Recorded data:
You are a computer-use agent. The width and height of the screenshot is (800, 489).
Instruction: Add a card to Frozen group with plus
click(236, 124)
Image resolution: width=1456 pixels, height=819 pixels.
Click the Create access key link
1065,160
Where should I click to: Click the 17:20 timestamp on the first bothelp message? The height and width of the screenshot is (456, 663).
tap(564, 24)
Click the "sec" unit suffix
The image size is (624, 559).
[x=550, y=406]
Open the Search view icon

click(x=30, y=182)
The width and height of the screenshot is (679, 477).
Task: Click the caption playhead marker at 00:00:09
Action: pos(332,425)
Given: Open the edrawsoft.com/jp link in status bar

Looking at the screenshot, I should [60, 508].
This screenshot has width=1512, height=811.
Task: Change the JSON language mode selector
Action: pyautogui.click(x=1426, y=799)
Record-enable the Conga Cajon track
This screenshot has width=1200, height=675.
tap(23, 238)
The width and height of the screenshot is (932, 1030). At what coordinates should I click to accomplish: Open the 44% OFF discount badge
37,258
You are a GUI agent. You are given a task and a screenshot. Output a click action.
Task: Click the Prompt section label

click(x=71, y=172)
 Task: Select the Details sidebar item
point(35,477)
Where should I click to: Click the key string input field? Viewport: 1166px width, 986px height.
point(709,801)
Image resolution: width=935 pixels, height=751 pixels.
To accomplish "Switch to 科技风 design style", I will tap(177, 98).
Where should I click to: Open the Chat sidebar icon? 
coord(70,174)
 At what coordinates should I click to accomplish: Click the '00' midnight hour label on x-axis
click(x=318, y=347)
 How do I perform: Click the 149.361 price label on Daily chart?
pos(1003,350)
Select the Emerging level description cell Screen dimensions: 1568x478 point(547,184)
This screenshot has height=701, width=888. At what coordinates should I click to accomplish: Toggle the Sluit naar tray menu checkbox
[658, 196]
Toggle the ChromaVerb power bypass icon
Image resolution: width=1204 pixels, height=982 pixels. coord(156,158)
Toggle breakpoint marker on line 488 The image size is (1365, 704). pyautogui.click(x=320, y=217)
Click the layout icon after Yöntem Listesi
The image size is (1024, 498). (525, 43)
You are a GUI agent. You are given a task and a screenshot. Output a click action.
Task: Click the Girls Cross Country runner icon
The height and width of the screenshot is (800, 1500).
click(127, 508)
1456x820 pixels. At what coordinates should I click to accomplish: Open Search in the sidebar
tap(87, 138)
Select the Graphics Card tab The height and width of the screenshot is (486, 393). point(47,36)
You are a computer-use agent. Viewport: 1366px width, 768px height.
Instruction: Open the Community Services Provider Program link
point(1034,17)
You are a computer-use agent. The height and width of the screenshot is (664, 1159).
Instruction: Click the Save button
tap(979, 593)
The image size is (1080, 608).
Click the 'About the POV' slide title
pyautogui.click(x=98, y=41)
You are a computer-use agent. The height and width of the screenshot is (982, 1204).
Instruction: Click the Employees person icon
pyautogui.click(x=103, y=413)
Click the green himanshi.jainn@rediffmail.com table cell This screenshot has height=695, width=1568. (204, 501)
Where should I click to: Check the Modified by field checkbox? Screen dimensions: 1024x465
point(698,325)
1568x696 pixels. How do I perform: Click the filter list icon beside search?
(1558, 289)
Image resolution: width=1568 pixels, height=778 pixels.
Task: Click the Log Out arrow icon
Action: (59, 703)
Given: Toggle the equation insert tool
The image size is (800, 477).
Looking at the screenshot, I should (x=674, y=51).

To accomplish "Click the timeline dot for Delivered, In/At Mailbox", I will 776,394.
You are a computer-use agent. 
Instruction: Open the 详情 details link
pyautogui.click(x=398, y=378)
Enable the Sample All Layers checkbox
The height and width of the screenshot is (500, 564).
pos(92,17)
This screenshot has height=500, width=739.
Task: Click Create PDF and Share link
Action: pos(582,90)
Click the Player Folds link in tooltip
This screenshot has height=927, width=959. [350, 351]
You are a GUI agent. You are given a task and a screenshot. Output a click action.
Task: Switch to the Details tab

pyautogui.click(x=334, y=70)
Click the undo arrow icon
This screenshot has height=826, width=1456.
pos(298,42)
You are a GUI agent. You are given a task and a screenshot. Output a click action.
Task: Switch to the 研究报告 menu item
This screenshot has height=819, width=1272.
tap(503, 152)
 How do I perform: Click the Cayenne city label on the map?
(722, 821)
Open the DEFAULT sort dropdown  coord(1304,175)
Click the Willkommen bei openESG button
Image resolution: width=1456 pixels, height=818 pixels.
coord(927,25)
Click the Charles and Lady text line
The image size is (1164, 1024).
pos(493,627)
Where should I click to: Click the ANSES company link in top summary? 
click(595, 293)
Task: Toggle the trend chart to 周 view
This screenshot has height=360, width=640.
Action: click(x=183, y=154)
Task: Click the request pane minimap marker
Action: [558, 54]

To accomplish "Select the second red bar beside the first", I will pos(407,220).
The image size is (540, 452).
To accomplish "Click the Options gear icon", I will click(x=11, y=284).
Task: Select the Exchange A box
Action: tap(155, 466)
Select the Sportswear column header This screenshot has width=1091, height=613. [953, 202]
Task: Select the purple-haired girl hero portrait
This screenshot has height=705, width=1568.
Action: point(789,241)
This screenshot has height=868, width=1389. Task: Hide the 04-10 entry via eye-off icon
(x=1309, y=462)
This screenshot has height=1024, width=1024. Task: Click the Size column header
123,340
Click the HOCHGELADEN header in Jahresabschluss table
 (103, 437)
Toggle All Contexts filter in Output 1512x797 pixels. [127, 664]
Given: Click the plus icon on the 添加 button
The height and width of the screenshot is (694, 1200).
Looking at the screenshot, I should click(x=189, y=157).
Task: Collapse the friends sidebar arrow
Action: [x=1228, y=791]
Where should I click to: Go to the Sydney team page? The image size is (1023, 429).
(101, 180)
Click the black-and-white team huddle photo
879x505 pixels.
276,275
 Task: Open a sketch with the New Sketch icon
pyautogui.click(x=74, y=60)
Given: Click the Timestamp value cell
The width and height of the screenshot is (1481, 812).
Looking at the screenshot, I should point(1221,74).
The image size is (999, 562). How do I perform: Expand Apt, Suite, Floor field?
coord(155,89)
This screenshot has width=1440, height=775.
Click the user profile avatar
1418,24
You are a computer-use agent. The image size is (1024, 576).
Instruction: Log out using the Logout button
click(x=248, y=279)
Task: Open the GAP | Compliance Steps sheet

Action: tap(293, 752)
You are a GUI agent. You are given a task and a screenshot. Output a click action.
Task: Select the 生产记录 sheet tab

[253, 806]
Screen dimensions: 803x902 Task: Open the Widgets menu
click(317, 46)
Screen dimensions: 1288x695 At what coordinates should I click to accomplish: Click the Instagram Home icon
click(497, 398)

WORK TO DO: Lay out the items as a Markdown table with the columns Row and Line. Cover everything from the line containing "Where should I click to: Go" down to the line containing "click(x=248, y=279)", number each row, and leave out any blank lines.

SOLUTION TO THIS TASK:
| Row | Line |
|---|---|
| 1 | Where should I click to: Go to the Sydney team page? The image size is (1023, 429). |
| 2 | (101, 180) |
| 3 | Click the black-and-white team huddle photo |
| 4 | 879x505 pixels. |
| 5 | 276,275 |
| 6 |  Task: Open a sketch with the New Sketch icon |
| 7 | pyautogui.click(x=74, y=60) |
| 8 | Given: Click the Timestamp value cell |
| 9 | The width and height of the screenshot is (1481, 812). |
| 10 | Looking at the screenshot, I should point(1221,74). |
| 11 | The image size is (999, 562). How do I perform: Expand Apt, Suite, Floor field? |
| 12 | coord(155,89) |
| 13 | This screenshot has width=1440, height=775. |
| 14 | Click the user profile avatar |
| 15 | 1418,24 |
| 16 | You are a computer-use agent. The image size is (1024, 576). |
| 17 | Instruction: Log out using the Logout button |
| 18 | click(x=248, y=279) |